Over the course of several months, Cheryl got progressively better. By week four, bingeing and purging episodes went from nearly all eating occasions to perhaps two per week. By week ten, these episodes had ceased altogether, so Sharon had gradually let go of her policewoman role in attempting to control her daughter. Of course, that ease of tension led to further affection and validation between mother and daughter, and greater confidence that Cheryl could continue to get better without intense supervision. Despite Sharon’s misgivings, Cheryl was able to remain stable living in her apartment. She returned to full-time work without incident. After three months she had continued to be symptom-free. Our individual sessions were now down to once per three weeks. She continued to do favourably, and all seemed well until the next crisis loomed.

Now that her daughter was in therapy and recovering, Sharon was ready to take her next step. She listed her house for sale, and bought a condominium in Victoria, B.C., a warm and friendly community in which to retire. But this change would mean she would now be living away from her daughter, a long day’s journey by car and ferry, and a one and a half hour flight. You might think that Cheryl would be happy for her mother. Although she was excited for her mother, the thought of separation haunted her day and night. She became deeply depressed, almost suicidal, again retreated from work and back to her bulimic symptoms, but this time not as frequent or severe.

In response to this crisis of perceived abandonment, I decided to re-invoke the dual induction format that had been successful earlier. Within three sessions, Cheryl’s symptoms had resolved. Her depression lifted; she returned to work and stabilized. Within a month her recovery was sustained, and this continued even after her mother moved out to Vancouver Island. After several well-spaced follow-up individual sessions, we mutually agreed to close the case successfully.

Two years later I received a surprise gift from Sharon. I wish you could see it, but I never took a picture of it. Nevertheless, I had it mounted as an art piece on my office wall for more than five years. With wear and tear, it fell and broke several times during moves and temporary storage, eventually beyond repair. But first you need to know that a significant theme in our therapy and our dual inductions was overcoming the to perfectionism that mother and daughter both shared. We applied the pattern intervention “whatever you do, from now on, do everything imperfectly as an act of homework to break your perfectionism.” As you have read in other chapters, this homework is quite effective in cases of perfectionism. Mother and daughter both applied this task exactly as given (well, not really exactly as given, or that would be violating the rule itself). The perfectionism dwindled and eventually vanished.
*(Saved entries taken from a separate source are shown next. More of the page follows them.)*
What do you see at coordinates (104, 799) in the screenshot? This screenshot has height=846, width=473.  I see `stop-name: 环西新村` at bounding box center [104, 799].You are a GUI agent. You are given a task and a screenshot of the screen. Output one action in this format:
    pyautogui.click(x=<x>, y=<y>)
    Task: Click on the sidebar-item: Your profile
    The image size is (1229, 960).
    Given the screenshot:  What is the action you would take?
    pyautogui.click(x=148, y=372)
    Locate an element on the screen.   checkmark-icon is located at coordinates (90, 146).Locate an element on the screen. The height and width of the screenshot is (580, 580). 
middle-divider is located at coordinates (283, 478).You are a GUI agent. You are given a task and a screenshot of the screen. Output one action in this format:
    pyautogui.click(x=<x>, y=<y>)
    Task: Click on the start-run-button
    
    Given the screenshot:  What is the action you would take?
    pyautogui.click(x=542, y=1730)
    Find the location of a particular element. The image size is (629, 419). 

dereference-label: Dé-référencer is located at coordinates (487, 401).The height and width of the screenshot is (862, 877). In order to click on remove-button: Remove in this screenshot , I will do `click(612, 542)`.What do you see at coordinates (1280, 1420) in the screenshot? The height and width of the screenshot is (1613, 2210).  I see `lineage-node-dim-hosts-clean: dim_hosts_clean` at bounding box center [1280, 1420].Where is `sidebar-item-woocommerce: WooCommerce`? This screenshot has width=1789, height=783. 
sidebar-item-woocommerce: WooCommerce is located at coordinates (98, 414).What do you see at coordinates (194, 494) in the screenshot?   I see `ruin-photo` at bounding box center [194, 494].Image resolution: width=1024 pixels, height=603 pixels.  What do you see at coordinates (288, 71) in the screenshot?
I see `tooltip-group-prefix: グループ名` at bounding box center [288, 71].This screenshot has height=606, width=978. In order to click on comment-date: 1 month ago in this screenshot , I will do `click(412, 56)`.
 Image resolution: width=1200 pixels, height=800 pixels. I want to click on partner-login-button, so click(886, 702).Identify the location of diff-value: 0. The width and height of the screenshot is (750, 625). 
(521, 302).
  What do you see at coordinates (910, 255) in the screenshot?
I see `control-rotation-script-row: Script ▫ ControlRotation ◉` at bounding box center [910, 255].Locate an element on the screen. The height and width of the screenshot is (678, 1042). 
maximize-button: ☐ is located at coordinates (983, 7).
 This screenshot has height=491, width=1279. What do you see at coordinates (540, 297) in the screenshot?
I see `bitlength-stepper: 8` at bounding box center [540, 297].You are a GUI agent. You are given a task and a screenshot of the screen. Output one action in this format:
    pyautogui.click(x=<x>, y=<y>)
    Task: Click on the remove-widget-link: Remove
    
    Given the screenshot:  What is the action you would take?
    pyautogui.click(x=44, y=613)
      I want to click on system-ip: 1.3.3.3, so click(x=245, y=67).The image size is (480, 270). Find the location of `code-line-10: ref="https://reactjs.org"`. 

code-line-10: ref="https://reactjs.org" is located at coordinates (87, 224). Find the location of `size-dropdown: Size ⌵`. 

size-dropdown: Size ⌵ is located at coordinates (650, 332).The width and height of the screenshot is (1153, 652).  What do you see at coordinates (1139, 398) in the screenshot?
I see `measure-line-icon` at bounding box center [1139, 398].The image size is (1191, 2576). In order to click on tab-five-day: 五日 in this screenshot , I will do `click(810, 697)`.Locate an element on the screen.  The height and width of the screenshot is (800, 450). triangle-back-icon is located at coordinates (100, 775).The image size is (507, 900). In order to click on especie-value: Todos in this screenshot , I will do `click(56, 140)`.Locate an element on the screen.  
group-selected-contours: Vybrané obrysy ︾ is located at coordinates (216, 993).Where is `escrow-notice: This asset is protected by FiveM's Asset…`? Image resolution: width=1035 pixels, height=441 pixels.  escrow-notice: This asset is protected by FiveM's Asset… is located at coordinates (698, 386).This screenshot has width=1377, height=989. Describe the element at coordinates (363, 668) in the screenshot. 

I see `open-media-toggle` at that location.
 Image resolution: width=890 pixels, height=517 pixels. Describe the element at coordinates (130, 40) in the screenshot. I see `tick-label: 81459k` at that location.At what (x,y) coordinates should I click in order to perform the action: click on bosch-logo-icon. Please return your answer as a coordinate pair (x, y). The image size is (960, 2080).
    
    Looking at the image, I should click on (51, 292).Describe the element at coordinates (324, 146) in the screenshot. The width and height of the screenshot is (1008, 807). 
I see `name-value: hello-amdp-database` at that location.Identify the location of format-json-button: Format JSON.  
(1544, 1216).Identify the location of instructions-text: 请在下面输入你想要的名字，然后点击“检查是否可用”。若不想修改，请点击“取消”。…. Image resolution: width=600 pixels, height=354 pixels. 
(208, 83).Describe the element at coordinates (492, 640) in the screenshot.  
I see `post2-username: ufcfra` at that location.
Coming back to the gift itself. It was a wall-hanging relief piece consisting of elongated small pieces of driftwood, each with two plastic googly eyes, with the markings in the wood forming heads and chins and sometimes shoulders of strangely lifelike comic figures. Assembled together, they looked like a gathering of strange people, a good-natured but goofy-looking choir. Burned into the small cross-piece sign was the inscription: “Nobody’s Perfect.” It was a fitting reminder of the fun work we had done together.